Dolores Fonzi: “Da imobilidade nasce a claustrofobia”

(Fotos: Divulgação)

Aos 47 anos, a portenha Dolores Fonzi colecionou prémios em diferentes festivais do mundo pela sua atuação em Paulina, um drama de denúncia contra as violências infligidas ao corpo feminino que venceu a Semana da Crítica de Cannes em 2015. Nesse mesmo ano, participou num sucesso de bilheteira espanhol, Trumán, ao lado de Javier Cámara e Ricardo Darín.

No seu currículo já trazia outros títulos de respeito (Esperando al Mesías, Aura) e continuou a emprestar a sua atuação sempre inflamável a produções que reverberaram em mostras de prestígio, como La Cordillera (2017). Estreou-se na realização em 2023, com Blondi, que competiu nos Horizontes Latinos de San Sebastián. Este ano, voltou a marcar presença no festival, assinando aquele que conquistou a maior ovação nas sessões para a imprensa e para o público entre os concorrentes à Concha de Ouro: Belén. O debate que suscita ao abordar o aborto dá-lhe uma natureza polémica que inflama reflexões sobre o conservadorismo da pátria de Javier Milei.

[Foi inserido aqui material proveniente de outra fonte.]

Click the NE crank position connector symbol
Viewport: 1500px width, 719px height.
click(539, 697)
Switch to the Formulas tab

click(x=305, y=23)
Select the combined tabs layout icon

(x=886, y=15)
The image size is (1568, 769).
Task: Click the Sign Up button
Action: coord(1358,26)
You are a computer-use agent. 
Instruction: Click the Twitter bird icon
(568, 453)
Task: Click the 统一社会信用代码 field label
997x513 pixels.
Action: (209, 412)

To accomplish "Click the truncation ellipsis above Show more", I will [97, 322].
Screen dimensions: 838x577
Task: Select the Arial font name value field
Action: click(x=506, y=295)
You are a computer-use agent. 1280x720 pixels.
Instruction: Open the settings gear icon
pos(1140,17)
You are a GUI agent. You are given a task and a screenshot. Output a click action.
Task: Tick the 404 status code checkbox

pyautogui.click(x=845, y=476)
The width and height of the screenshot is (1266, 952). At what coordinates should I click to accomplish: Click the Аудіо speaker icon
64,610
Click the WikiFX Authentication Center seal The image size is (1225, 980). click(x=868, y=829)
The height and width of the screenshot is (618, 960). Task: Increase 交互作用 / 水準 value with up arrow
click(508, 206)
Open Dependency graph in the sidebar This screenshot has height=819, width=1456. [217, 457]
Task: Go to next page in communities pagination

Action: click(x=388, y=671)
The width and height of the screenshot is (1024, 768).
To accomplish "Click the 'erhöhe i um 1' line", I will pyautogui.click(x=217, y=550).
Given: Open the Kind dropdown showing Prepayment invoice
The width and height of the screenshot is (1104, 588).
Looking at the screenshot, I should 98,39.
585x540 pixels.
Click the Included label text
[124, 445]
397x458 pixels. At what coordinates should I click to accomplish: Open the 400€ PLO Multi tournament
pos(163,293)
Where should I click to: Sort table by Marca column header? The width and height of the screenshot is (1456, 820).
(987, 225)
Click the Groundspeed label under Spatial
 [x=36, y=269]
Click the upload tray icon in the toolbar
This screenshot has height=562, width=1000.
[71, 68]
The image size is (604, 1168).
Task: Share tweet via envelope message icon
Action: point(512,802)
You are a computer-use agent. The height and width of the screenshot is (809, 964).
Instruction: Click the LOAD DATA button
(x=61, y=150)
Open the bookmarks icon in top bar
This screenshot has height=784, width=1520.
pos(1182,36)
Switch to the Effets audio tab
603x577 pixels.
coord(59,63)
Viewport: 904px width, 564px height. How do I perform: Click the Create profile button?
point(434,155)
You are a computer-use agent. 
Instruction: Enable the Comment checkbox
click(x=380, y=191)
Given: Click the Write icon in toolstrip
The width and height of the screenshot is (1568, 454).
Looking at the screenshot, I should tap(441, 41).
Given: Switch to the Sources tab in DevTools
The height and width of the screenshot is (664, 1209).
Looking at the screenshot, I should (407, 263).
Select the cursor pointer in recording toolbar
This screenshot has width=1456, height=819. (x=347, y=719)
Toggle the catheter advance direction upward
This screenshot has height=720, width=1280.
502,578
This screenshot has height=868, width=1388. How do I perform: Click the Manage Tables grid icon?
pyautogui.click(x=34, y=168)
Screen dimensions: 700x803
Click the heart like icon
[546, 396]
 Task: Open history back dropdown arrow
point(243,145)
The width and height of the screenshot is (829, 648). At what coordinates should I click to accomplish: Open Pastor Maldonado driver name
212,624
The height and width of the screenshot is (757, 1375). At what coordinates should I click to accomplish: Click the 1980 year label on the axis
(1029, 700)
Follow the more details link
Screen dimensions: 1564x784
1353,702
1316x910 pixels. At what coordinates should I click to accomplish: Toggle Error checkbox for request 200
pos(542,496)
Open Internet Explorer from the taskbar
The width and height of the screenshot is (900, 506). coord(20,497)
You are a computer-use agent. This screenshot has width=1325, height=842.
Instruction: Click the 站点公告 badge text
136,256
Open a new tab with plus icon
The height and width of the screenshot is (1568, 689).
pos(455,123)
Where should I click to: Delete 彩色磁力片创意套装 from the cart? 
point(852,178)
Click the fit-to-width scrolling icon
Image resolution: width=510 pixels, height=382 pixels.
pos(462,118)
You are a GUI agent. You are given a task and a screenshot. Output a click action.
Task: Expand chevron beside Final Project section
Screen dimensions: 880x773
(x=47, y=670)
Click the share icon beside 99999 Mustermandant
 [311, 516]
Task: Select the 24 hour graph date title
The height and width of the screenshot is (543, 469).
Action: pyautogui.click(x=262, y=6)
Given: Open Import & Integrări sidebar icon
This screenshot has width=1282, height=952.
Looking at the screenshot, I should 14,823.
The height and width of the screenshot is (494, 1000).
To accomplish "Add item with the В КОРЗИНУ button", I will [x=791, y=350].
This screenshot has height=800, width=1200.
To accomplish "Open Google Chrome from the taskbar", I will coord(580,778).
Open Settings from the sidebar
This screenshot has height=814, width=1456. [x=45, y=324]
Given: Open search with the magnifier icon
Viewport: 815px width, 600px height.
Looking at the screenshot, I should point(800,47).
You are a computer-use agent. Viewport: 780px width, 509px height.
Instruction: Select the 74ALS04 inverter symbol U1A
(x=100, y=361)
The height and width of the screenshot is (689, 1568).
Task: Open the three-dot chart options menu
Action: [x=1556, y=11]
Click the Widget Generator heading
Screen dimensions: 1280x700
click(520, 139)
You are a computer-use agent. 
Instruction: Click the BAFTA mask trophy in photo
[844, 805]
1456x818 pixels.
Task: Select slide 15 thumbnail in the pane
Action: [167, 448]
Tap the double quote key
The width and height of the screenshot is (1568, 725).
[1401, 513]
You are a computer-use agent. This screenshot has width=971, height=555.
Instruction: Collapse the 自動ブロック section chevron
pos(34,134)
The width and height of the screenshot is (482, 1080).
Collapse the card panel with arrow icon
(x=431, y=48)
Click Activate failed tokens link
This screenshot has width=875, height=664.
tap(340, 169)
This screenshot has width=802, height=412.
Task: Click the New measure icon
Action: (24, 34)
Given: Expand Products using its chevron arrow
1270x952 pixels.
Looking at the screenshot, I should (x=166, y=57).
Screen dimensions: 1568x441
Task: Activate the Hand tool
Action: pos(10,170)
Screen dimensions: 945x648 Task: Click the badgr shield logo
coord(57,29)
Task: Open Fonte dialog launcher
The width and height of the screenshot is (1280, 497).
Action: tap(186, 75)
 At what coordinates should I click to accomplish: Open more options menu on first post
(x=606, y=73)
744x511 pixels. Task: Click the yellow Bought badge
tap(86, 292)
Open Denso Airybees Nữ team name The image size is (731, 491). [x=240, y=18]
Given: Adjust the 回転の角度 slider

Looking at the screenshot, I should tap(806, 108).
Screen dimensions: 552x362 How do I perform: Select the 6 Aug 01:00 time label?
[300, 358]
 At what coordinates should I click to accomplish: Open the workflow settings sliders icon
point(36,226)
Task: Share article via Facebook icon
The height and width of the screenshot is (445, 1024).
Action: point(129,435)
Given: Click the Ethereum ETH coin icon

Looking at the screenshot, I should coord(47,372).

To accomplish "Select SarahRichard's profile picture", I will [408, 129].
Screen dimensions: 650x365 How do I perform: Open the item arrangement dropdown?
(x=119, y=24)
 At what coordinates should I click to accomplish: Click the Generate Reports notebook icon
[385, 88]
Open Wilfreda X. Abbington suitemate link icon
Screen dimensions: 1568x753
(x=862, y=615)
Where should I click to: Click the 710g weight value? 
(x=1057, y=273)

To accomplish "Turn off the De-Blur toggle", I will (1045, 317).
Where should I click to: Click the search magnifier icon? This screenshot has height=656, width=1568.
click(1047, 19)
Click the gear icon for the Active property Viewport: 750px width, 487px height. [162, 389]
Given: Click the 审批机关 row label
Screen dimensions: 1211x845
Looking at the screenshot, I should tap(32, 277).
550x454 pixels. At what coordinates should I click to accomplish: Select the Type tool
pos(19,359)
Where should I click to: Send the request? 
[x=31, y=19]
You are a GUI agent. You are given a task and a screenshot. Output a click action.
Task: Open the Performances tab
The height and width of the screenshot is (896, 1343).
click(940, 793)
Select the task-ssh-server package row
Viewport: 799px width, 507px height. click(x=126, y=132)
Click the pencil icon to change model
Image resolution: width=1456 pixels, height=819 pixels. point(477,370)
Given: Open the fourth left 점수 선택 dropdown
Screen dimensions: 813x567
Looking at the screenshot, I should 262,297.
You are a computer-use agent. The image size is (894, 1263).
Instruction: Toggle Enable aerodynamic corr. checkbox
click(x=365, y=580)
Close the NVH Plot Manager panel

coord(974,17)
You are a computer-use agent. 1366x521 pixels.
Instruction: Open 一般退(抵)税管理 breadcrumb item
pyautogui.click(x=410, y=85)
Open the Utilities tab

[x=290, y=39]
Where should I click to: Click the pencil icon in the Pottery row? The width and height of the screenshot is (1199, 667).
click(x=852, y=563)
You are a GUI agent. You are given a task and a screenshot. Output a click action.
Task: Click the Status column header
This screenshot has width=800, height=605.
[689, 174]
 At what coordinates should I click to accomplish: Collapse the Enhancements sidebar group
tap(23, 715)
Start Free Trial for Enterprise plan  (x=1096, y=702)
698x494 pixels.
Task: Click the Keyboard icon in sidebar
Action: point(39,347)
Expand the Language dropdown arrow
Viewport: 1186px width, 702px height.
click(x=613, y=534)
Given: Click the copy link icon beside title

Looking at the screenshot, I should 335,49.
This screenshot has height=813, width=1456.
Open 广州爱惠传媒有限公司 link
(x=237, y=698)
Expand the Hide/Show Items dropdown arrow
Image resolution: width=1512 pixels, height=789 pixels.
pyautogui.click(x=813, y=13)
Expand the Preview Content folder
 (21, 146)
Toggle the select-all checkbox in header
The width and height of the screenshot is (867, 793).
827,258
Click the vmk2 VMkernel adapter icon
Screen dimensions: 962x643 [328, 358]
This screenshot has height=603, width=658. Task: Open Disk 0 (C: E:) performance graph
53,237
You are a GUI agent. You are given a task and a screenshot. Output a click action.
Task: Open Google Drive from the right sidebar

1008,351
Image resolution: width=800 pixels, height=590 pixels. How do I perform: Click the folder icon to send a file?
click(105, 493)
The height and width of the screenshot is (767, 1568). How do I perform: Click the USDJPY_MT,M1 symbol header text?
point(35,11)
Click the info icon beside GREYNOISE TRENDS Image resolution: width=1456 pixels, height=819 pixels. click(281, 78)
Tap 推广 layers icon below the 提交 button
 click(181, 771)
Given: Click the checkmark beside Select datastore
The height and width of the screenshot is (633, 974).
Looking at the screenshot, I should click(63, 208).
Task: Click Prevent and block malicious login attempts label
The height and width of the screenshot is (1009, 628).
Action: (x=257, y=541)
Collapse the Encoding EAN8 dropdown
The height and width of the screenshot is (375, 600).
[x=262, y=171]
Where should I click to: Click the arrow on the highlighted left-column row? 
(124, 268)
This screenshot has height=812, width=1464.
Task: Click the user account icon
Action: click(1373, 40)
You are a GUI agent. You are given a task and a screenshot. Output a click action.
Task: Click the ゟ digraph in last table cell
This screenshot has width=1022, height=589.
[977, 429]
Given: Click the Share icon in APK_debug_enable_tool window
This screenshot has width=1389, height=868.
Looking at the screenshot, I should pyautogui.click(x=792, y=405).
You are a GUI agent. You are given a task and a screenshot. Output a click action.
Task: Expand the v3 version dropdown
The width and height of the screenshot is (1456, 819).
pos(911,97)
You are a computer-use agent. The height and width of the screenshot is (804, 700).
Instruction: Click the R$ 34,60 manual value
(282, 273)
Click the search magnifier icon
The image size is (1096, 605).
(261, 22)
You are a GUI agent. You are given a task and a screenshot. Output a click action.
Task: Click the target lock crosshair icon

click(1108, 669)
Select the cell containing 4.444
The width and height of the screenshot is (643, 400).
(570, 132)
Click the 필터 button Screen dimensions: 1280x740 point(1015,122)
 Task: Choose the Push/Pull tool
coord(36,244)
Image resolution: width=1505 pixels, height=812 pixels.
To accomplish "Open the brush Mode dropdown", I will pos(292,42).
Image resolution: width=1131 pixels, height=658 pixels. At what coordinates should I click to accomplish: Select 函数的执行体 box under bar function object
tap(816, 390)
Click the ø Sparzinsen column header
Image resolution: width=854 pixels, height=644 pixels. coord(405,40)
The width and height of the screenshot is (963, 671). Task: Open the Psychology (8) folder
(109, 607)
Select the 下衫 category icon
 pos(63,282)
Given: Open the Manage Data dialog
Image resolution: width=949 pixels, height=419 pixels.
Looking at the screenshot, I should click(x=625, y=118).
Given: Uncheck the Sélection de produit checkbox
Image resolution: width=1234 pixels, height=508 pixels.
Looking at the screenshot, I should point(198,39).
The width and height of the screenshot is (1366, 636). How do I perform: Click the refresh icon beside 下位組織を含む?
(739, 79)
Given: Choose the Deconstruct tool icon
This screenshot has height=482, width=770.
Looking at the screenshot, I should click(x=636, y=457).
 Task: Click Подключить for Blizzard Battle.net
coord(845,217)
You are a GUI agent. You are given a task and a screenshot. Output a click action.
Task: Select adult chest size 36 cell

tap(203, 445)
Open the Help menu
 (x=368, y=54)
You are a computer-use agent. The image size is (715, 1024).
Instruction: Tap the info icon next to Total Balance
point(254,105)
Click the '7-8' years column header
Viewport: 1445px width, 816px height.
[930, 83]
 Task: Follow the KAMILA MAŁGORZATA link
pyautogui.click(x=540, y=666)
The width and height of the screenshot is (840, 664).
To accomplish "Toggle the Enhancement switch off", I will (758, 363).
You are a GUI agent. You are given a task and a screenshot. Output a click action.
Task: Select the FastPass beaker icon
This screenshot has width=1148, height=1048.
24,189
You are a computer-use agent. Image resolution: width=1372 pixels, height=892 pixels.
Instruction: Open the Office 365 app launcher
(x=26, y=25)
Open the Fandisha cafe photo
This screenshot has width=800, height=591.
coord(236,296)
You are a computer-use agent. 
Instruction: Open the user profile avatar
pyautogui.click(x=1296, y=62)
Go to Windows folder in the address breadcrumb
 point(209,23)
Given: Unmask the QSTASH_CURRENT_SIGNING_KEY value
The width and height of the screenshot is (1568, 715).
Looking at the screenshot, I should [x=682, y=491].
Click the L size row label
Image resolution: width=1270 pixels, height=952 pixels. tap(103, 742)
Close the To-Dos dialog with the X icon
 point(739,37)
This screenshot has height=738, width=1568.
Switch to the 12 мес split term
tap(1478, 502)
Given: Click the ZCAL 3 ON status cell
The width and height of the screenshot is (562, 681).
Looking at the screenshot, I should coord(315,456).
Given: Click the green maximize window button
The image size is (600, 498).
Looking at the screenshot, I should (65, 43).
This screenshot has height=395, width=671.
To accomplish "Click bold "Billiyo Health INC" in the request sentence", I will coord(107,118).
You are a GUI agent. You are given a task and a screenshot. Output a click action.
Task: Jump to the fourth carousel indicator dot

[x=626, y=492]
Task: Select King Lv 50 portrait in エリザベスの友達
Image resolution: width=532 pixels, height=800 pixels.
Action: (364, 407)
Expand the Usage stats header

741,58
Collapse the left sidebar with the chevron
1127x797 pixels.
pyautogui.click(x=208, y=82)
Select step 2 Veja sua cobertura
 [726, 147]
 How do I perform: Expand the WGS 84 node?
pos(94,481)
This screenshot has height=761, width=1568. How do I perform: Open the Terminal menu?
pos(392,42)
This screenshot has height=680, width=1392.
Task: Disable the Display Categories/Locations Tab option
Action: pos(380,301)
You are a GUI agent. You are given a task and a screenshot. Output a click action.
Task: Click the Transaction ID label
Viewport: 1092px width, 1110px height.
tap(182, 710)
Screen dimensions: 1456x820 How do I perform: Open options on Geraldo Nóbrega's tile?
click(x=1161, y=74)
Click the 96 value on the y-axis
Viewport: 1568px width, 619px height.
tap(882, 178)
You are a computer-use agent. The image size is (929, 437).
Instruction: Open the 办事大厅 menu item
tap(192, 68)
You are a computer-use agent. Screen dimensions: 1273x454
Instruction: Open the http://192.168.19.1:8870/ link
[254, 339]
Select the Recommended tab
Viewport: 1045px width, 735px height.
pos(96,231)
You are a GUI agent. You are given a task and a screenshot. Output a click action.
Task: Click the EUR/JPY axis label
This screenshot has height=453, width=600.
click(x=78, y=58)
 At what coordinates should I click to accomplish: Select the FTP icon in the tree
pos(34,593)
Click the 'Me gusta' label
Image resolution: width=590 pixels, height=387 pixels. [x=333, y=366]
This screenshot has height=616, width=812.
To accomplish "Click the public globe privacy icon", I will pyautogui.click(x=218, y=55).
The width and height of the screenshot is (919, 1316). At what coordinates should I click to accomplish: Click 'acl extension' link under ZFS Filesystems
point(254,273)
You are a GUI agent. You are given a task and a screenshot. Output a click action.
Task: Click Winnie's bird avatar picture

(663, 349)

A trama decorre em Tucumán, na Argentina de 2014. Nessa altura, em plena Copa do Mundo, uma jovem é internada num hospital com fortes dores abdominais, sem saber que está grávida. Acorda algemada à maca e cercada por polícias. É acusada de ter provocado um aborto e, após dois anos em prisão preventiva, é condenada a oito anos de prisão por homicídio qualificado devido ao vínculo familiar.

Uma advogada, Soledad Deza (interpretada com ardor pela própria Dolores), lutará pela sua liberdade com o apoio de milhares de mulheres e organizações, que se unirão para mudar o curso da História.

Na entrevista que se segue, a atriz e cineasta explica as convenções estéticas da produção, que só foi viabilizada com o apoio da Amazon MGM Studios.

De que forma construiu a sua narrativa para contornar o lugar-comum das histórias judiciais no cinema e na televisão, evitando códigos já tão desgastados em filmes e séries?

Belén ergue-se a partir da perceção de que quanto mais pessoal, mais universal. Estou exposta ali, com elementos da minha infância, com questões ligadas à maternidade. Todas essas camadas afetam o que entrego, por criarem maior semelhança com os factos na busca pela verdade.

Uma das armadilhas de que o seu guião se esquiva é a tentação de transformar a sua personagem, a advogada Soledad, numa heroína clássica. Como concebeu essa abordagem aos arquétipos?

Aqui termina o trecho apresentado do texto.